"You always argue with me, Victor. Why? Why can't you ever just make this easy for me?" Loki was groaning dramatically as he slid down in his chair. Loki often did that. He enjoyed being dramatic, for reasons that Victor would never understand. Nonetheless, Victor watched him closely. Loki's actions were always double layered and the loudest one was usually the most false.
They were in Victor's study, one of the few places they both felt was safe and private. This did not extend to all of Victor's castle. Loki was tense whenever they were in Victor's lab, rightly so, and Loki made him nervous if he ever stepped foot in Victor's bedroom. Here, however, they had adjourned to have many private conversations and debates, a few even bordering on intimate.

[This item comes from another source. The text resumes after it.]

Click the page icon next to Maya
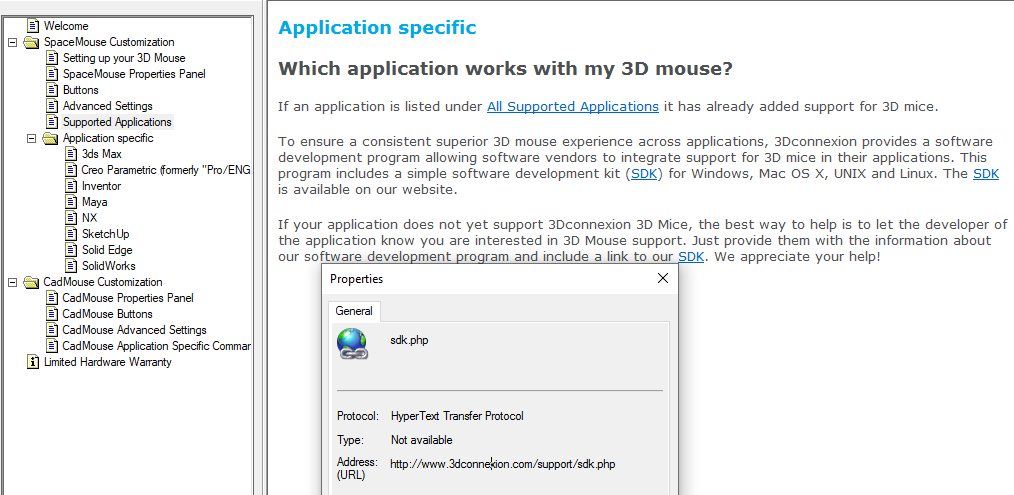This screenshot has height=495, width=1014. (71, 202)
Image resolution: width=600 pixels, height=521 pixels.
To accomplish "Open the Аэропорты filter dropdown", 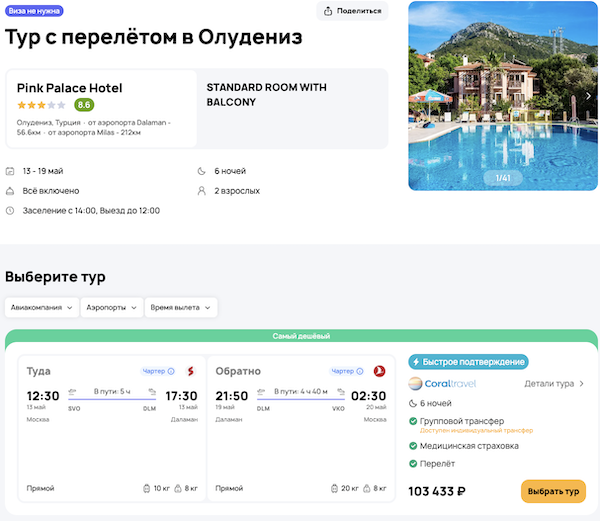I will click(x=111, y=308).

Loki's glass was nearly empty and Victor debated whether or not to refill it. It would be the polite thing to do, he should make the offer if nothing else, but he was starting to wonder if the god was actually intoxicated. He was not drinking from Victor's own stores, so it stood to reason that whatever Loki had brought could be strong enough to effect him. Loki had offered him a glass when he'd placed the bottle on the table between them, a bottle that had yet to empty despite Loki having certainly drained it twice over, but Victor had refused. One did not take food or drink from strangers, the fey, or Loki, and Victor had yet to work out which of the group could turn out the most fatal.
Before Victor had made up his mind to play host or not, Loki sat up and reached for the bottle himself.

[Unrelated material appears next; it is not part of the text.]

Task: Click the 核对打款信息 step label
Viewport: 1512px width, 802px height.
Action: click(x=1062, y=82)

"Alright, Victor, please explain your reasoning to me," Loki said as he refilled his glass. Once he placed the bottle back on the table between them, within Victor's reach as some sort of temptation to make him change his mind and sample the unknown, Loki picked up Victor's bottle of wine. He raised an eyebrow, an offer to pour, since Victor would never trust Loki being too nice or too proactive. Victor nodded with barely any hesitance and Loki refilled his glass.
"Tell me Victor," Loki said again, "Why do yo believe that I should not destroy Asgard?"

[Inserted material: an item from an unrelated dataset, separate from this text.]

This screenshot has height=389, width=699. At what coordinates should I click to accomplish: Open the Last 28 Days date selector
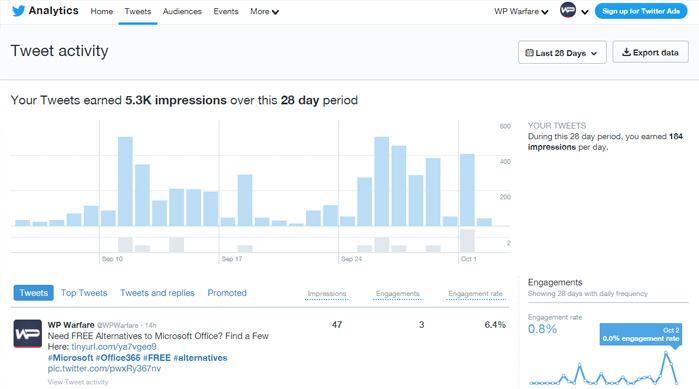tap(562, 52)
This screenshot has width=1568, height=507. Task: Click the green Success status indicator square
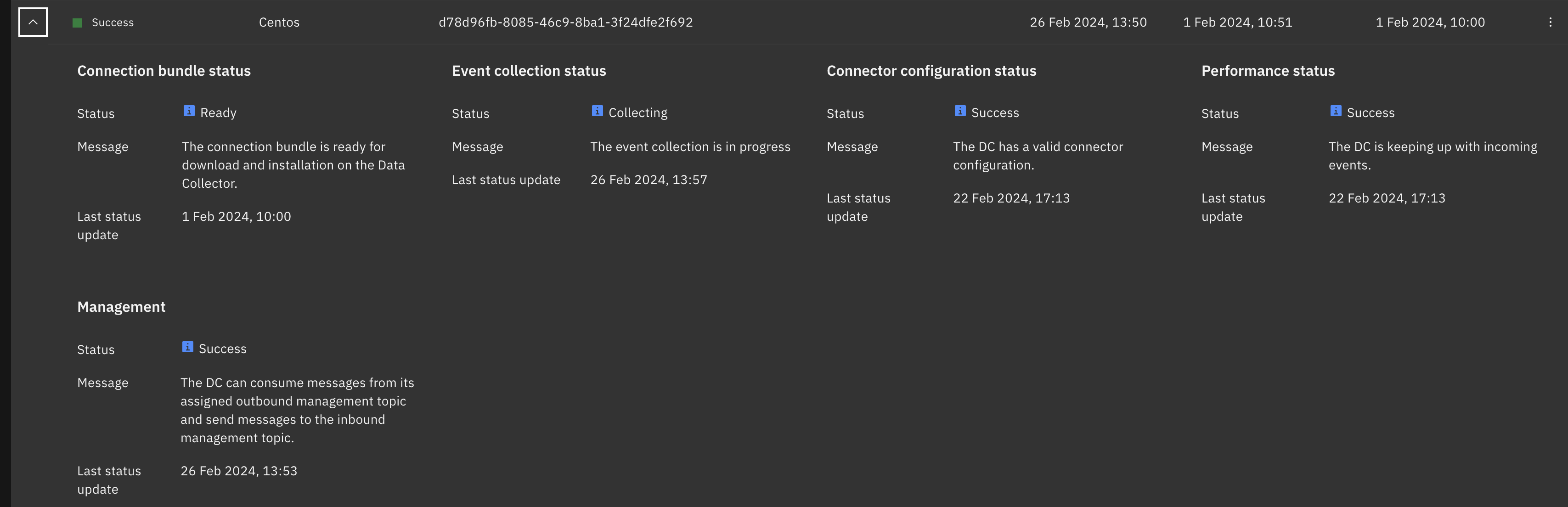point(77,23)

"Why destroy what you can rule?" Victor asked first. It was the obvious argument and Loki groaned immediately upon hearing it.
"You and your desire to lord over everything you see!" Loki flopped back into his chair as if Victor were too ludicrous for him to handle. While he was slumped there, he took a long drink. "Did you plant a flag on your father when you first laid eyes on him, too? Did you challenge him to rule the house when you were taken home after birth?"
Victor did not bother to offer Loki anything to dissuade this notion. If he was fishing for information, Victor did not want to give it to him, and if he was being purely hyperbolic then he did not want it.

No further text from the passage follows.